Nick Tilsen, NDN Collective President and CEO, tried negotiating with the Park Service to see if they could influence the Pennington County Sheriff’s Office to unhitch the white vans.

“And you know what the fucked up thing is of why this right here is a function of white supremacy? We’re sitting here potentially trying to negotiate while your people are fucking actively going against what we’re trying to negotiate right here and right now. Just like the fucking broken treaties. Just like every agreement and promise you ever made against Indian people.” – Nick Tilsen

Although Article VI of the U.S. Constitution states: “and all treaties made, or which shall be made, under the authority of the United States, shall be the supreme law of the land,” the U.S. government has broken countless treaties.
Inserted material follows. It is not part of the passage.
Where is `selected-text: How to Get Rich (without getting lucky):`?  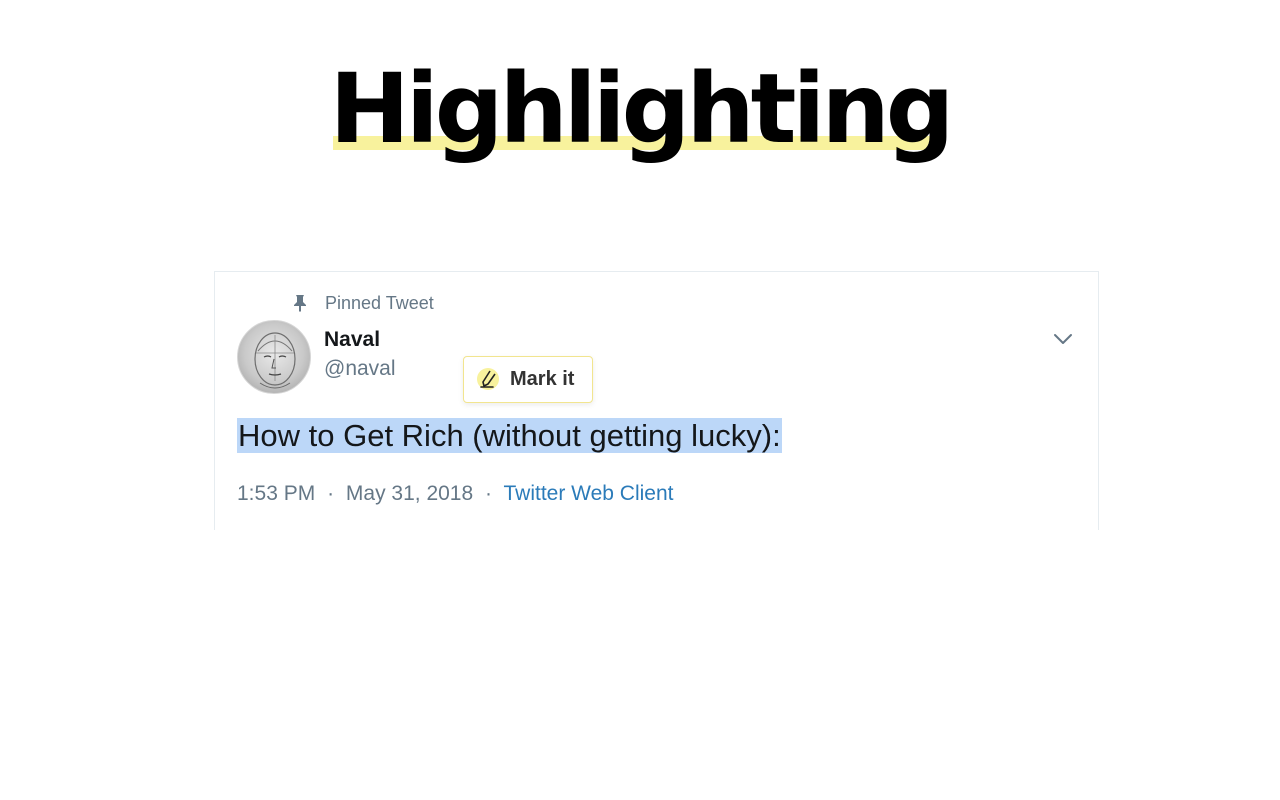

The Fort Laramie Treaty of 1868 was supposed to guarantee the Great Sioux Nation “undisturbed use and occupation” of the Black Hills where the Six Grandfathers, or Mount Rushmore, is on, but just nine years later that treaty was broken.
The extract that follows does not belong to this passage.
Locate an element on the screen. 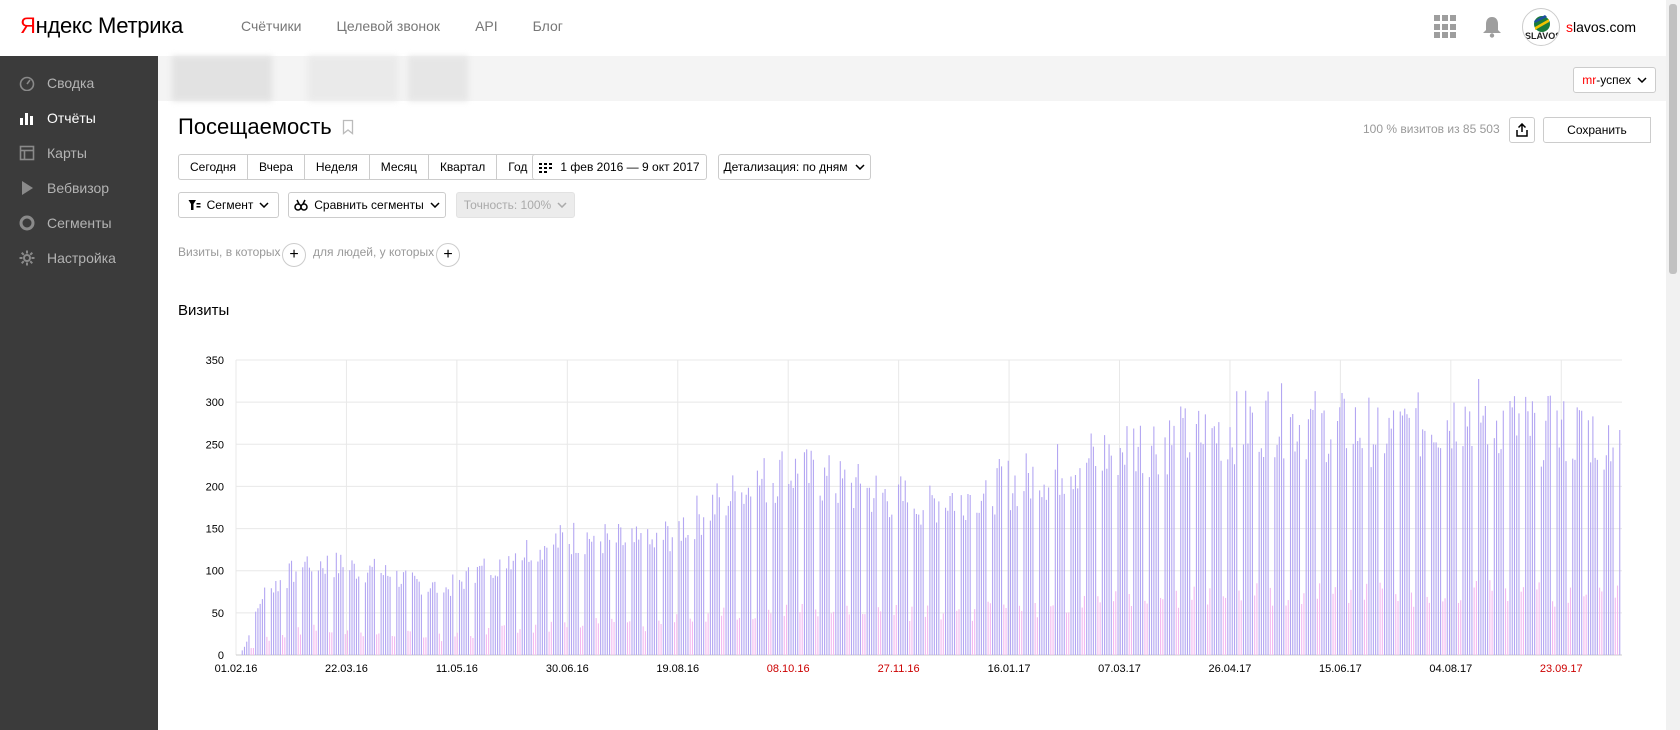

In 1874, General Custer led the Black Hills Expedition finding gold to be in high supply, leading to the U.S. government violently seizing the Black Hills.

The Black Hills have also been exploited and mined for uranium since the 1960s, and in 1972, President Nixon signed an Executive Order declaring South Dakota, North Dakota, Wyoming, and Montana to be a National Sacrifice Area for the mining and production of uranium and nuclear energy. (You can check out our previous coverage of the fight over uranium in the Black Hills here and here).

After many years of fighting in court, in 1980 the U.S. Supreme Court finally agreed with the Great Sioux Nation in a ruling that their land was illegally taken. However, the court did not rule for the land to be returned. Instead, the court granted the Nation $102 million in a trust, which has grown to over $1 billion in worth.

The tribes refuse to collect the money because it would equate to a sales transaction, one that they never consented to.

At the anti-Trump rally, announcements by police were made multiple times over a loud speaker claiming that it was an unlawful assembly. We asked a young woman what her response to that statement was:

“They’re on our land. They literally have no right to say anything. We have the right. There’s a treaty that backs us up. This is our land and it always has been and they are unlawfully passing. They are unlawfully assembling!”

After three hours of blocking the road, Pennington County agreed with Tilsen to give a 30-minute warning so children, elders, or whoever else did not want to get arrested, had the chance to leave the area. When the 30 minutes was up, around 15 people stayed in the road and were arrested, including Tilsen.

NDN Collective Office with signs posted on the front windows in support of Nick Tilsen and the other arrestees in Rapid City, SD on July 4, 2020.

All the arrestees were driven to Rapid City, most getting booked and released by 10 p.m. that night. However, Tilsen was in custody until after his court hearing on Monday morning, July 6, where a Pennington County prosecutor charged him with two felonies and three misdemeanors. The felonies include simple assault for allegedly assaulting an officer and second-degree robbery for allegedly stealing a shield from that same officer.

One of the organizations who helped plan the protest, the NDN Collective, along with their lawyer Bruce Ellison, spoke with Pennington County prior to Friday’s events and went over details of what might occur, seemingly to see what the county would or wouldn’t allow, and how they would react.

Although those attempts to make agreements and negotiate with officers and rangers turned out moot, the Indigenous activists still were able to protest and call for sovereignty and for their land back for over four hours. An Indigenous elder who did not want her name published, shared with us that she was protesting to highlight the nonconsensual behavior of the U.S. government:

“They have no business arresting people. They’re the ones breaking the law. This is treaty land. They didn’t ask us if we wanted Trump here, and yet they brought him here. Well you know what? They can take his ass outta here, we don’t need him here.”